Introduction
Porphyria cutanea tarda (PCT) is the most frequent type of porphyria and
resulted from a catalytic deficiency of uroporphyrinogen decarboxylase
(UROD), the fifth enzyme in heme biosynthesis 1.
Accumulation of photosensitive byproducts, namely uroporphyrinogen,
leads to the fragility and blistering of sun-exposed skin in PCT
patients. The common age of presentation is fifth to sixth decade and it
occurs slightly more commonly in males.
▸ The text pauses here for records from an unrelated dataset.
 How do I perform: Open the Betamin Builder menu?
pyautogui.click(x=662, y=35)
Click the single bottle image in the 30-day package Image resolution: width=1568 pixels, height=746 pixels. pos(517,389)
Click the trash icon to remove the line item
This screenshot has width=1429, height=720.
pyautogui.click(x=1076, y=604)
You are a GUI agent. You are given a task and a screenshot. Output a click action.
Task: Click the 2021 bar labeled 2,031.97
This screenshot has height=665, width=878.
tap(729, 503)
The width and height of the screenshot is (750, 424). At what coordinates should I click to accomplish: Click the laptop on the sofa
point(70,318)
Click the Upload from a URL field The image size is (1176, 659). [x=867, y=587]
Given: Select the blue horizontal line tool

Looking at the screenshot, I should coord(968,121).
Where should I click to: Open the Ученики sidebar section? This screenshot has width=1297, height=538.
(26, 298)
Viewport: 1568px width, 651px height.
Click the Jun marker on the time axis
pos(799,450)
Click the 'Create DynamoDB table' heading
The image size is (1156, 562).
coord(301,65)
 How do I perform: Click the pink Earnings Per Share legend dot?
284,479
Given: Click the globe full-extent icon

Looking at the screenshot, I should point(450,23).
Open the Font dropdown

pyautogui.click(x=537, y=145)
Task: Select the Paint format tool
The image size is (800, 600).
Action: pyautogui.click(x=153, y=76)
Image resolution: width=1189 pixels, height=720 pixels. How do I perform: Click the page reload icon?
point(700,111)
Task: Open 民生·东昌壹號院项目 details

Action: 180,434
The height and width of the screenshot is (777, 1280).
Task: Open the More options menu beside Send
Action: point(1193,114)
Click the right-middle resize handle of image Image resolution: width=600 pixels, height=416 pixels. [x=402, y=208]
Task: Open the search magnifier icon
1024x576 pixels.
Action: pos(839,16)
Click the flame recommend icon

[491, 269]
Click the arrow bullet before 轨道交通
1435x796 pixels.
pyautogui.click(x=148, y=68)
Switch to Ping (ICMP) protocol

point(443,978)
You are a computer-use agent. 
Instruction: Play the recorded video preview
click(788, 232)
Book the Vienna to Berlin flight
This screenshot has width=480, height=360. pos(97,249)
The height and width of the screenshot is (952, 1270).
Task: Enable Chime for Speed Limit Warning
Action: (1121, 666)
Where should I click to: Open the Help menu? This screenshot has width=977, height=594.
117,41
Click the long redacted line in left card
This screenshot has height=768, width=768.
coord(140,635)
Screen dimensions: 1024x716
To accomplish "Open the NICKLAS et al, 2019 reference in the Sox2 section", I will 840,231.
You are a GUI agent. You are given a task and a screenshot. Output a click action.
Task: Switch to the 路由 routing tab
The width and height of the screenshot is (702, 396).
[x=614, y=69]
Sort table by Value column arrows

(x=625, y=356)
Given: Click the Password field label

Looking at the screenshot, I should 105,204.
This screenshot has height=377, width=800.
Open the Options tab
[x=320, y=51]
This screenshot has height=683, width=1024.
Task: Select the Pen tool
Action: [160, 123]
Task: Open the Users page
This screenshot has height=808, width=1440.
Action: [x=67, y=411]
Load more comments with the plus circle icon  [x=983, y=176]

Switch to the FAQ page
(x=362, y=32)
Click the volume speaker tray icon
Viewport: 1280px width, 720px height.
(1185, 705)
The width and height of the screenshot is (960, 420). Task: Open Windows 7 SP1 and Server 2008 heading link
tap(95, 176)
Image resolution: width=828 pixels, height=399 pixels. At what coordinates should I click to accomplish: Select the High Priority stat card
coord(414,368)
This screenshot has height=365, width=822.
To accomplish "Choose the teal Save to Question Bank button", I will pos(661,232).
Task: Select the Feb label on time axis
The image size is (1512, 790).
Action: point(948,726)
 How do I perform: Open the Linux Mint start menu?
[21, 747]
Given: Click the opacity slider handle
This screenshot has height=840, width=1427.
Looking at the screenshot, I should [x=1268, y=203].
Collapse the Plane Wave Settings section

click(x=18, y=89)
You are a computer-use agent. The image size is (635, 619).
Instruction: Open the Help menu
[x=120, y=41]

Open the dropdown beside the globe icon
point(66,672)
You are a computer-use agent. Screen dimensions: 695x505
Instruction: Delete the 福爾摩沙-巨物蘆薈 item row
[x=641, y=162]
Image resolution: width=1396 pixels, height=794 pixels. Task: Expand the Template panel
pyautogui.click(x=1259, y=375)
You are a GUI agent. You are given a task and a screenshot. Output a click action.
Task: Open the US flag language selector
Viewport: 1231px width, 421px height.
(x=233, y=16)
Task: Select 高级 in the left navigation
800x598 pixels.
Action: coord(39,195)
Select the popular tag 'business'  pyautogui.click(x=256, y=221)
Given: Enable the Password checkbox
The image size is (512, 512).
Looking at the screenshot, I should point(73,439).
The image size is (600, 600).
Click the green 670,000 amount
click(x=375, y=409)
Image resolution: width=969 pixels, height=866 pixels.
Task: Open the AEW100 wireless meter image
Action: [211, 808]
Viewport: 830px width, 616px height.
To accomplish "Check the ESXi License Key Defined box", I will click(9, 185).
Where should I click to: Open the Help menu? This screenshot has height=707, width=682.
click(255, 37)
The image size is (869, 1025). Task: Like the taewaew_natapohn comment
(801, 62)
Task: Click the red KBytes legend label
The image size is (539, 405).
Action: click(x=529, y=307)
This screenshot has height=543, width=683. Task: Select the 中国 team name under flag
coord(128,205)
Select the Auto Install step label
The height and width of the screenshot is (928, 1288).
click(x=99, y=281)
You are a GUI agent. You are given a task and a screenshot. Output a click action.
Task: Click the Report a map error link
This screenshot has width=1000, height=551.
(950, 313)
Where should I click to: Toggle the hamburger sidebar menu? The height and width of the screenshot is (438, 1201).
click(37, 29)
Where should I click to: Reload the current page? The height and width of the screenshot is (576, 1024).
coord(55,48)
Three different types of PCT are
currently distinguished: an acquired variant accounting for 80% of PCT
cases, also referred to as sporadic or type I PCT, in which the
enzymatic deficiency is limited to the liver; an autosomal dominantly
inherited form, also known as familial or type II PCT, in which a
decrease of enzymatic activity is found in all tissues; type III PCT is
similar to type II concerning familial occurrence, but their erythrocyte
UROD activity is normal 2. Patients with type I PCT is
closely associated with liver diseases triggered by genetic and
environmental factors, such as alcohol abuse, iron overload,
hemochromatosis, and hepatitis C virus infection 3. We
herein present 3 PCT cases with a history of alcohol abuse.
Of considerable interest, the 3
patient showed complete remission after cessation or reduction of
alcohol consumption during our follow-up that emphasize the importance
of environmental factors in PCT development.